Wellesley in the late 1960s, instead of being the uptight, white-gloves institution that other alumnae remember, is depicted as some kind of Sapphic coven of radical feminists, with the buzz cut of Mrs. Clinton’s friend Nancy Wanderer, who did come out two decades after her Wellesley days, as Exhibit A. Mrs. Clinton’s gag – at the 25th-anniversary Wellesley class reunion she hostessed at the White House – that maybe she, too, should get a crop like Nancy’s is laid on by Mr. Klein as a hint of wishful thinking, instead of what the remark obviously was: a clear tease off the press’s obsession with her hair.
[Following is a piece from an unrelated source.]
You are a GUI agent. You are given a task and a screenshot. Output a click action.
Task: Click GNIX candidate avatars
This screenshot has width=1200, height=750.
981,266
Mr. Klein’s book, published this week, has been seen as an opening shot in the 2008 campaign because it was written for Penguin’s new right-wing imprint Sentinel, but this doesn’t seem in character for Mr. Klein. In my experience when he wrote for me at Vanity Fair, he was motivated only by success. In those days I appreciated his zesty pursuit of headline stories, even when he was totally unqualified to write them. A Klein hazard, however, was a Clouseau-like imperviousness to social temperature. I am afraid it was I who first assigned him to write a cover story about Jackie O. in 1989 on the strength of his avowed friendship with the former first lady. Given her closely guarded privacy it surprised me when Mr. Klein reported that Onassis was “perfectly amenable” to his writing the piece. “What did she say when you called her?” I asked. “She said, ‘Oh Ed, give me a break,'” he replied.


At the Fifth Avenue girls’ lunch, the question most asked was: At what point is a successful woman permitted to move on? If George W. Bush can be born-again and be absolved for his dopey frat boy past and eat his National Guard records, when does Mrs. Clinton get to slough off the ancient, scaly legends of her relationship with Bill and the hoary old hide and seek of her Rose Law Firm files? Is there a statute of limitations on how long we can go on pondering if the Clintons do or don’t have a “real marriage,” whatever that may be? Now that Mrs. Clinton has proved such a creditable senator in her own right, will there ever come a time when she doesn’t have to prove that her pain over her husband’s infidelities was “authentic?” There is something so passe about bioporn, even in the service of political gutshooting. When Mr. Klein makes a three-page laundry list of all the many heinous crimes Mrs. Clinton is supposed to have committed in her manic grasp for power, it leaves you instead with nostalgia for that raffish old world when White House duplicities were centered on the travel office instead of weapons of mass destruction and cover-ups were about sex instead of war.


It won’t hurt Mrs. Clinton, of course, because she is now the “Cinderella Man” of American politics. Indeed, you could argue that a serial trashing is the new must-have requirement on the political resume. Perhaps today, given the ADD of the American psyche, the best vaccine for a reputation is overexposed “scandal.” The fresh faces of new candidates – and even some old ones – harbor scary surprises. Senator Kerry’s dithering, unpracticed response to the Swift Boat charges in the last election showed a hopeless lack of suppleness in the face of character assassination.


What Mr. Klein doesn’t understand is that Mrs. Clinton’s success today does not depend on an ability to be aggressively masculine but the exact opposite. That black pantsuit is the power woman’s burka – a disguise for screening out, not extinguishing, distracting gender. All the bipartisan charm she’s been wielding – the assiduous reassuring of schoolboy senatorial egos, the tireless disarmament campaign of sharing the limelight – comes right out of the female playbook of flattery and compromise. When she plays the attack dog as she did at a New York City fund-raiser two weeks ago, it’s actually a rare but welcome flash of after-dinner dominatrix.


The tone of Edward Klein’s book epitomizes the pouting of all the guys she has ever defeated in a contest of intellect. In the Senate, Mrs. Clinton has grown, and, in a way, the public has grown with her. We have absorbed her tribulations. And whether or not we want to vote for her, we share her desire to leave them behind.